### ページ抜粋
☆ ☆ ☆ ☆ ☆

STEP1 臨床患者に即したPI(E)CO
【評価を行った日付】
 2015 / 9 / 8
【臨床状況のサマリー】
 70代女性、血便を主訴として来院。Vital変化や腹痛などは認めず、CT上でも虚血性腸炎の可能性は低い印象であった。本人とも相談の上、TCS施行相当と考え後方病院へ紹介。TCS上では明らかな器質的異常は指摘されず、血便の原因は痔核によるものと推測された。
 患者は遡ること2ヶ月前より便性変化(便柱が細くなったり軟便を繰り返す)や腹部膨満感、ストレス下での放屁などで悩んでおり、(混合型)過敏性腸症候群(IBS)の疑いがあると考えられた。大建中湯、ポリフル®(ポリカルボフィル)や整腸剤の投与などを行うもいずれも改善に乏しく、結果として現在はその中でも最も効果があったと思われる大建中湯を使用して経過を見ている。

☆ ☆ ☆ ☆ ☆

### 作業内容
上の症例サマリーのうち、「患者は遡ること2ヶ月前より便」から始まり「湯を使用して経過を見ている。」で終わる部分を書き直してください。その際、「大建中湯」を「桂枝加芍薬湯」に置き換えること。

☆ ☆ ☆ ☆ ☆

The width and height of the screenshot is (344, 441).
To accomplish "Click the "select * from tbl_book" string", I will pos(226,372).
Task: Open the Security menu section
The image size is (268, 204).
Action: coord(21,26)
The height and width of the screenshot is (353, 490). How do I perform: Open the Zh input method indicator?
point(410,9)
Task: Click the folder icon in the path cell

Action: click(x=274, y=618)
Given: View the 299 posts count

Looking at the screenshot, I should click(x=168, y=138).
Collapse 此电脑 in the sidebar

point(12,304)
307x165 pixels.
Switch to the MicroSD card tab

☆ ☆ ☆ ☆ ☆

### 記述回答
患者は遡ること2ヶ月前より便性変化(便柱が細くなったり軟便を繰り返す)や腹部膨満感、ストレス下での放屁などで悩んでおり、(混合型)過敏性腸症候群(IBS)の疑いがあると考えられた。桂枝加芍薬湯、ポリフル®(ポリカルボフィル)や整腸剤の投与などを行うもいずれも改善に乏しく、結果として現在はその中でも最も効果があったと思われる桂枝加芍薬湯を使用して経過を見ている。